AnyMAC: Cascading Flexible Multi-Agent Collaboration via Next-Agent Prediction
This addresses the need for more adaptable multi-agent systems in AI, though it is incremental by building on existing LLM-based collaboration methods.
The paper tackles the problem of inflexible communication in multi-agent collaboration by proposing a sequential framework with next-agent prediction and next-context selection, achieving superior performance and reduced communication overhead in benchmarks.

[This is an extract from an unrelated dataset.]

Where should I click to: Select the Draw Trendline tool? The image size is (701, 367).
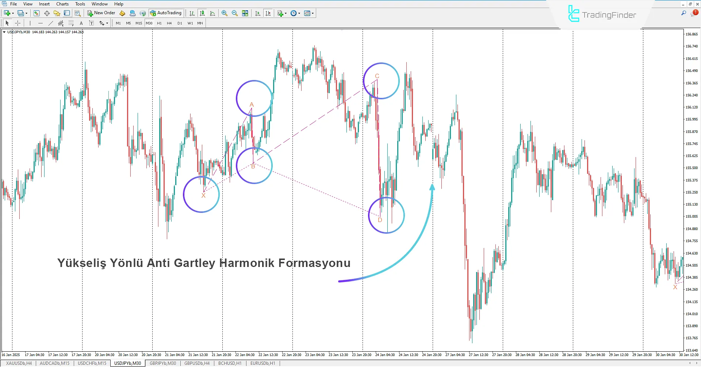pyautogui.click(x=51, y=23)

Recent progress in large language model (LLM)-based multi-agent collaboration highlights the power of structured communication in enabling collective intelligence. However, existing methods largely rely on static or graph-based inter-agent topologies, lacking the potential adaptability and flexibility in communication. In this work, we propose a new framework that rethinks multi-agent coordination through a sequential structure rather than a graph structure, offering a significantly larger topology space for multi-agent communication. Our method focuses on two key directions: (1) Next-Agent Prediction, which selects the most suitable agent role at each step, and (2) Next-Context Selection (NCS), which enables each agent to selectively access relevant information from any previous step. Together, these components construct task-adaptive communication pipelines that support both role flexibility and global information flow. Extensive evaluations across multiple benchmarks demonstrate that our approach achieves superior performance while substantially reducing communication overhead.